Publicado en La Tribuna de Albacete el 4/8/2017


La playa


Un amigo de Facebook acaba de publicar un comentario jocoso sobre lo traumático que le resulta ir a la playa: «Tanto cuerpo amorfo —dice textualmente— retozando en arena, gente horrenda y tíos rascándose el aparato reproductor, me he hecho un esguince en las córneas». Al margen del sarcasmo (que algunas personas pueden encontrar hiriente), y de que mi amigo tampoco es precisamente un Adonis, creo que el comentario es atinado. Si me paro a pensarlo, los únicos lugares donde las taras y miserias humanas se exponen de un modo más abierto son los mortuorios de los hospitales y las morgues de los institutos forenses. Sin embargo, en esas macabras instalaciones tienen el detalle de cubrir con sábanas los tristes despojos que dejamos una vez concluido nuestro tránsito por el mundo, incluso de guardarlos en cámaras frigoríficas herméticamente selladas. En la playa, sin embargo, casi todo está a la vista y brilla en su esplendor o su fealdad, con claro predominio de la segunda. Yo mismo tuve ocasión de elevar el nivel de fealdad de cierta playa levantina el pasado fin de semana, al exponer al sol las lorzas que he acumulado desde que mi dietista me dejó por imposible, que son muchas y lustrosísimas.

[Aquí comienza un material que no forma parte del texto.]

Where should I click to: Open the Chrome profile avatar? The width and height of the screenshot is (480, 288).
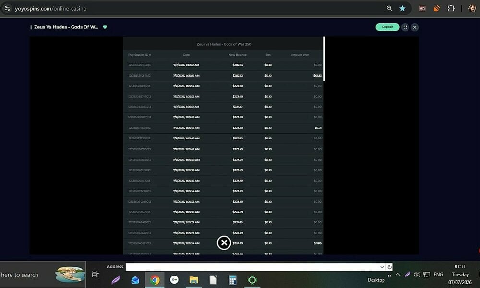pyautogui.click(x=472, y=9)
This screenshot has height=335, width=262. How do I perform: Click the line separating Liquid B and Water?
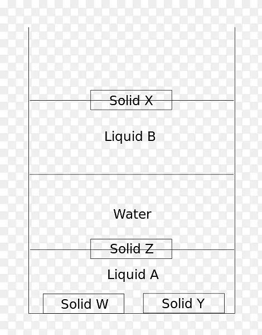[132, 174]
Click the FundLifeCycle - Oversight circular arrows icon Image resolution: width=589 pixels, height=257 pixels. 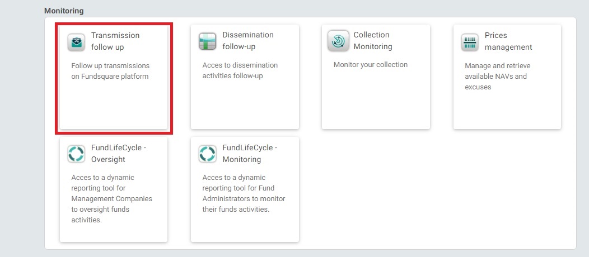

Como todo tiende a guardar un equilibrio, la escasa belleza que yo añadía al entorno quedaba compensada por los jóvenes de ambos sexos que recorrían el litoral luciendo su palmito. Una cosa por la otra. Además, lo de exponer la propia desnudez al escrutinio ajeno encierra un valor terapéutico, pues previamente es necesario aprender a aceptarse como uno es, dejando atrás esos pudores y complejos que tanto nos complican la vida. Con todo, siempre he pensado que las playas son lugares tristes, quizás tan solo superados por el recinto más deprimente que ha sido capaz de idear el ser humano, que no es el cementerio, sino el gimnasio.